The saddest part about the "evidence" in this article is that academia, especially once tenure is achieved, seems like a career so well suited to raising children. Summers off with them, the occasional opportunity to travel away from them, an exciting and interesting environment for growing up, and decent pay. The article writer could not recall any such success stories she knew of. I knew one personally. Two children, both born while she was teaching, one before tenure, one right after. She had had a late start at a state school, a miscarriage that set her back shortly after she began teaching, and even lost a job during that rough period. Her resilience, her image of herself as a both a mother and a teacher, and her amazing work as a scholar are all a great inspiration to me. The clincher? Her husband is also a professor, and she has the better job. The article writer was very concerned about women's possible job loss due to brilliant professor-husbands' job offers snatching us away from our incipient careers. I guess she never read about Sandra Gilbert, whose brilliant husband did have the better job, who had three children she left at home with him, and who "commuted" between Indiana and California to keep her position. Nor has she heard of Sandra's friend Susan Gubar, a scholar and single mother who stood in to read a paper for Sandra at a CUNY conference, while breastmilk soaked the front of her blouse. (Their writing on motherhood sustains me!)
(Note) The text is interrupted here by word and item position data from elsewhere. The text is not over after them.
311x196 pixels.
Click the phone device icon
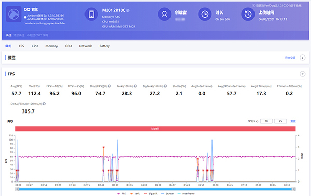[91, 14]
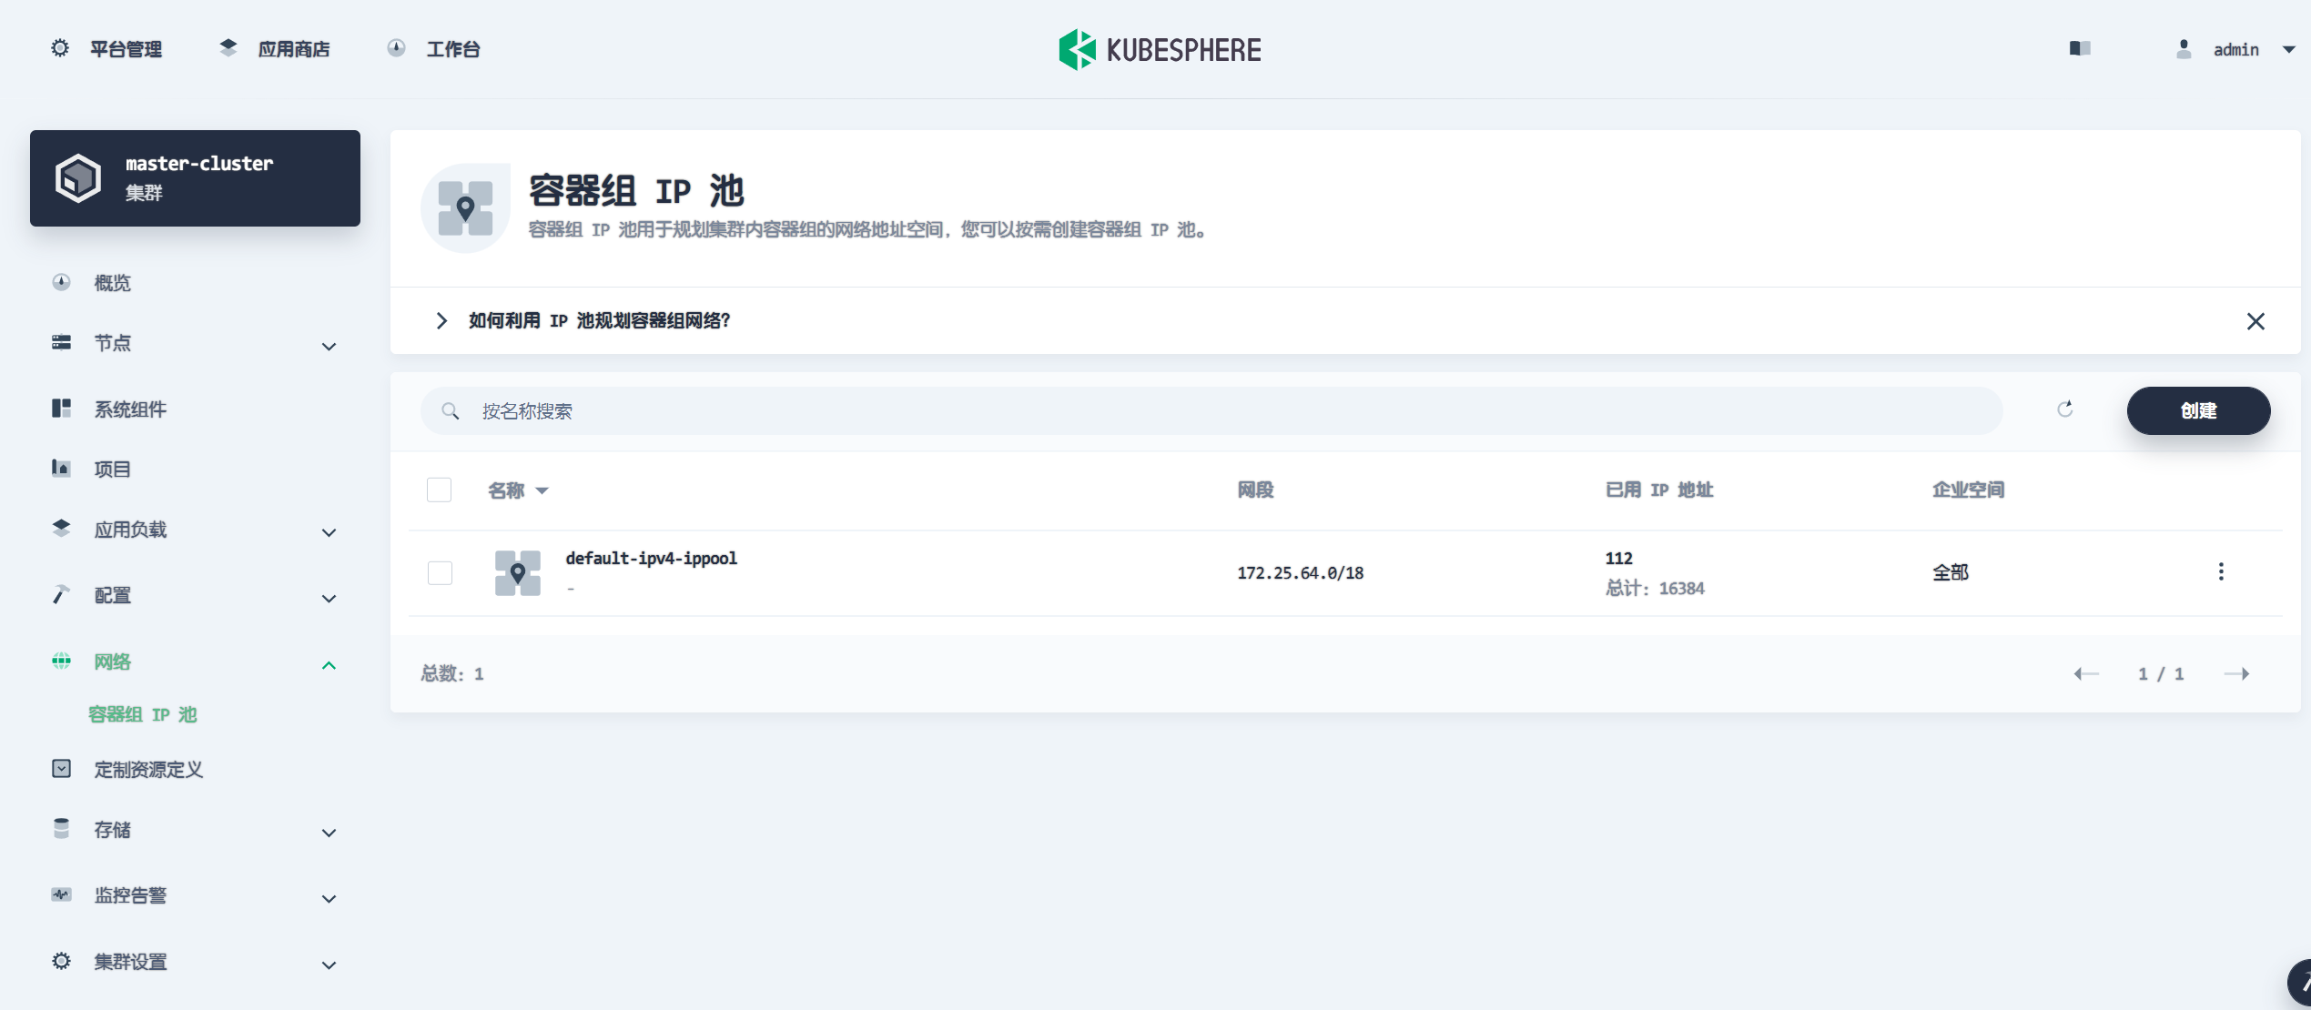Click the 创建 button
The height and width of the screenshot is (1010, 2311).
(2197, 410)

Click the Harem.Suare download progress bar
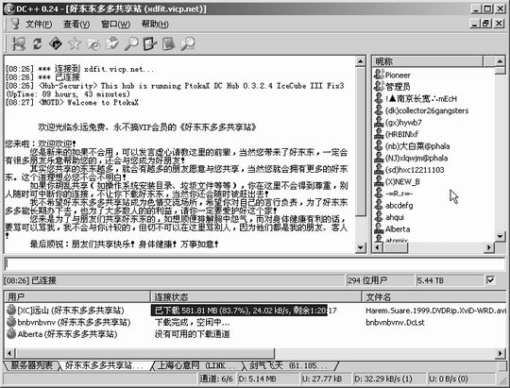click(x=239, y=311)
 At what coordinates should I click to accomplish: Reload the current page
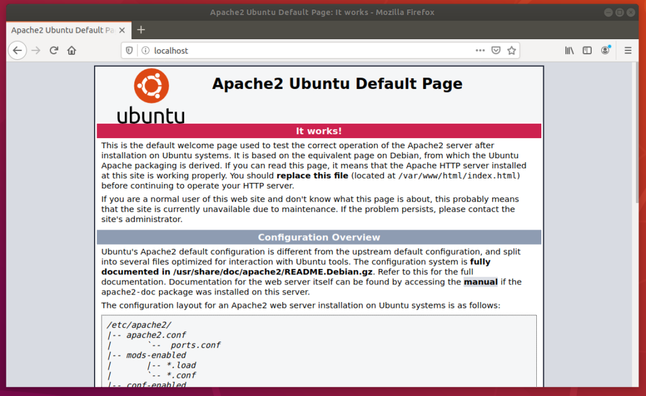pyautogui.click(x=54, y=50)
So there is no reason for anyone, especially an educated women, to go around writing articles discouraging mothers from doing what they know they can do best. Seriously, what a bitch.
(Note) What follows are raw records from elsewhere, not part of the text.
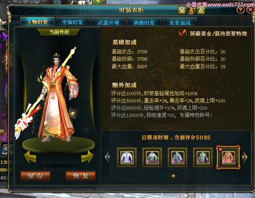Screen dimensions: 255x198
Task: Click the 衣 wardrobe icon in the title bar
Action: tap(201, 10)
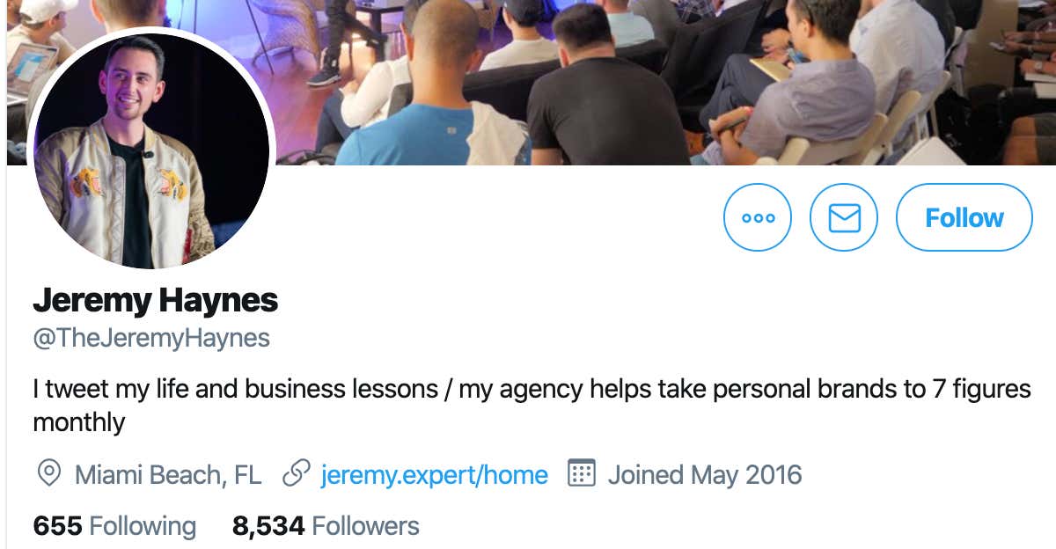Click the calendar icon before Joined date
Image resolution: width=1056 pixels, height=549 pixels.
point(582,473)
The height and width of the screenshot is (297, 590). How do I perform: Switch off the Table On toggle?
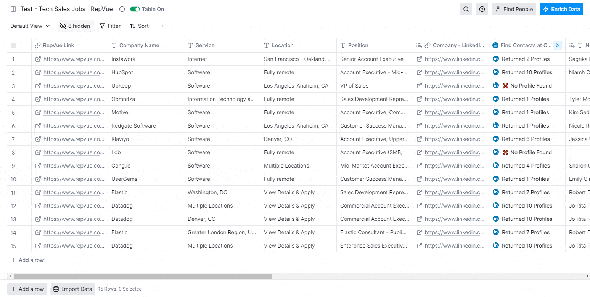[x=135, y=9]
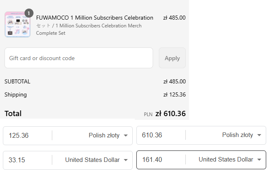Click the Complete Set variant description
This screenshot has width=267, height=175.
(89, 29)
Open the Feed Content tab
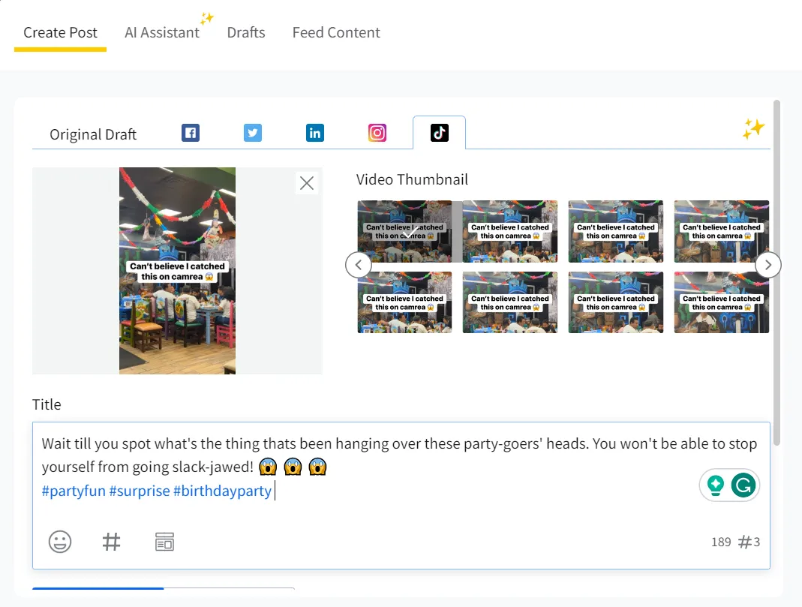The image size is (802, 607). coord(336,32)
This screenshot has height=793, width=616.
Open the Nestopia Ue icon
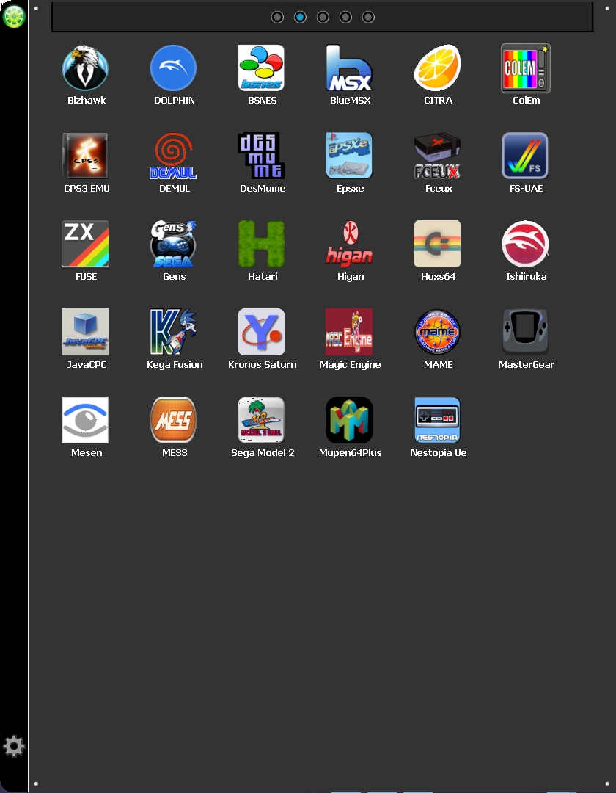pyautogui.click(x=438, y=420)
Again, the connection between the "no tenure for you" article and the birthing book might not be so obvious if you've got a penis (which I don't envy by the way -- there are better things to envy in masculinity), but I hope I have made some sense of why reading these things within days of each other set off a reaction in me! (Illogical, I know. Just like a mother.)
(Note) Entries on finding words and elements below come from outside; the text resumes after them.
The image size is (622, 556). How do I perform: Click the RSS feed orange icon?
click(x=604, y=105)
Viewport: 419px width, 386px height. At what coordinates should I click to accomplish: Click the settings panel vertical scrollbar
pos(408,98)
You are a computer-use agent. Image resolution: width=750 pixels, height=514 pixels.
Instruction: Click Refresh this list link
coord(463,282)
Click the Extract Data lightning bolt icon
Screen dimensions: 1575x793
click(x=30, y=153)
If I am accepted to a doctoral program for Fall 2012, I will be about thirty-four years old* when I finish that degree and start my career, hobbling off as it might in the form of adjunct or temporary this or that. This delay (and any subsequent delay) does not affect my attitude about my ability to succeed in academia. Nor does my motherhood, even if it is the main cause of the delay. Now if I can join the pity party for a moment, I pity the mothers who allow negative attitudes (both their own attitudes and the attitudes of others) to dictate not only their birth experiences, but their entire life trajectories. The Eves of the past have suffered enough for all of us, and I think it's about time we cast off that eternal sentence of "pain in childbirth" and all its trappings and potentially pitiable life outcomes, and told the whole chorus of patriarchs (some of whom are in female form) where they can shove it.
*As for my late start, I look pretty young... no one would take me seriously if I didn't wait till thirty-four to introduce myself as "Doctor"!